Her name and story are well known, so, for Amanda Lindhout, putting that knowledge toward the power of change is the most important thing for her to do moving forward.
Lindhout, the former freelance journalist whose 2008 kidnapping in Somalia drew international coverage, established the Global Enrichment Foundation (GEF) in 2010.
It has since helped more than 300,000 people in that country through numerous initiatives, including the recent opening of a primary school for 850 students outside of the capital city Mogadishu.
Lindhout, 31, who grew up in Red Deer, spoke at the University of Lethbridge's 20th International Dinner Wednesday night, as well as to a group of students during an informal afternoon session.
Her presentation was called “A Celebration of the Human Spirit.”
“I think that that’s something I can really speak to after spending 460 days as a hostage in Somalia. I certainly had to rely on the strength of my own spirit to survive that,” Lindhout said.
“I think that there’s a real spirit of activism in the youth today and it seems to be a message they respond very well to. I really like sharing with students the power of one person to make a difference in the world. I really believe in that message because it’s something that I think that I’ve done. I was one person with an idea to create change in a very troubled part of the world.”
Lindhout had been to 50 countries by the time she was 25. After turning 27, she travelled to Kenya to prepare for what was meant to be a one-week work trip into Somalia.
Five months into the captivity, her and fellow hostage Nigel Brennan used a set of nail clippers to chip a “basketball-sized” hole in their bathroom’s mortar wall.
They fled to a nearby mosque, but were soon recaptured. After the failed attempt, she said everything became worse.
Her teenage captors put permanent padlocks on her ankles and severely limited her food, light and bathroom access.
“I couldn’t understand how people could reach those depths to inflict such suffering on another human being,” Lindhout explained.
Somewhere toward the end of her 15-month kidnapping, she began to change her perspective, chose to focus on forgiveness and began to plan her future foundation.
“I think that the work that I do at the Global Enrichment Foundation has been very healing for me. It’s a gift for me every single day to be able to use the challenges and the hardship that I lived through to do something good for other people. It helps make meaning out of what happened to me,” Lindhout said.
“(The foundation) is certainly an extension of that real belief in the strength of the human spirit as I see it in really poor parts of the world like Somalia.”

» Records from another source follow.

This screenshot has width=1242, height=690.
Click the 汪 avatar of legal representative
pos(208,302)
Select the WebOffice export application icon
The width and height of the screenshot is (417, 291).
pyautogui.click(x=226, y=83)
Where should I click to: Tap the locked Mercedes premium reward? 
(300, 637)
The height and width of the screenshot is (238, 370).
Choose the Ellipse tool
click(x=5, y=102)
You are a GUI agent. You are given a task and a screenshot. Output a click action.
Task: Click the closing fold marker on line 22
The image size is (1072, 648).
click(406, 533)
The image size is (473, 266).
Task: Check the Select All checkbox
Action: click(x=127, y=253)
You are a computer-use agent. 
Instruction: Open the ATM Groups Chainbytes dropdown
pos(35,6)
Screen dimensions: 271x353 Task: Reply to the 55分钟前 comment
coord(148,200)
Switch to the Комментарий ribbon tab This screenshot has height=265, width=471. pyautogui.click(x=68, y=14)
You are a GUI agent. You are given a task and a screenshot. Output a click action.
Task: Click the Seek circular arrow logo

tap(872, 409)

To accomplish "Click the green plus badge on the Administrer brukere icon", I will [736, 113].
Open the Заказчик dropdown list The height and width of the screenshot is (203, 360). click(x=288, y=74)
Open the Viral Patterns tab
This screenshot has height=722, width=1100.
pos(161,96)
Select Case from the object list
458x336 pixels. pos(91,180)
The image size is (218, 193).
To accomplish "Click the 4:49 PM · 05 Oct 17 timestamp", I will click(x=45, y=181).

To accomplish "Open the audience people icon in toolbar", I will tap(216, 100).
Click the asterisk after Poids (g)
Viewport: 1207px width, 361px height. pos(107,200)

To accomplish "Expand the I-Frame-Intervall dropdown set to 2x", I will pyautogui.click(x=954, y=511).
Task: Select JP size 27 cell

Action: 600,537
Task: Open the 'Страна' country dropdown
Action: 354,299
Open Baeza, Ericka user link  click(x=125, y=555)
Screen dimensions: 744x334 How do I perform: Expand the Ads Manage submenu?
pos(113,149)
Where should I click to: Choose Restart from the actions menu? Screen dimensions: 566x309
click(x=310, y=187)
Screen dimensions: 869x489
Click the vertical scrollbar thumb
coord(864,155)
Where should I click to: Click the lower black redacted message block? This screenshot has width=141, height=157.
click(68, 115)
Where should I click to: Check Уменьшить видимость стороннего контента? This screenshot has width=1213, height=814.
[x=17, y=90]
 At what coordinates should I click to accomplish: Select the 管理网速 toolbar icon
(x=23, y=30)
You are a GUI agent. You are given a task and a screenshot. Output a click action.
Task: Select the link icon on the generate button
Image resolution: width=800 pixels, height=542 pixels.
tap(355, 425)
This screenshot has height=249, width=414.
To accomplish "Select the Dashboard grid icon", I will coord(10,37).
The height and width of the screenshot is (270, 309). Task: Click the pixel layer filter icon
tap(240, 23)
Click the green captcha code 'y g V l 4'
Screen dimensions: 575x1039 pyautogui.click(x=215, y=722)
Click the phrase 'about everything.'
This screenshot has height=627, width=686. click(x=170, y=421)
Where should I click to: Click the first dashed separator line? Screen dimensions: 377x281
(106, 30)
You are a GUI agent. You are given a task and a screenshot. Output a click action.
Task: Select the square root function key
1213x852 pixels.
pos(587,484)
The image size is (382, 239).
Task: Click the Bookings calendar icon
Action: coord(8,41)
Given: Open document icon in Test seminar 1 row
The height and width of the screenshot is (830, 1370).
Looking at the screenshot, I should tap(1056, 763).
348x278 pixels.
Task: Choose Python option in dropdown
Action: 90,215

Lindhout returned to Somalia in 2011 with a famine relief effort and has since been there four more times in support of her foundation’s efforts. She travels with a “small army” and always acquires kidnap and ransom insurance.
She is planning her next visit for early 2013.
“It is my life story. I don’t think you can live your life in fear,” Lindhout said.
“I really feel that all of us as human beings have a responsibility to help others.”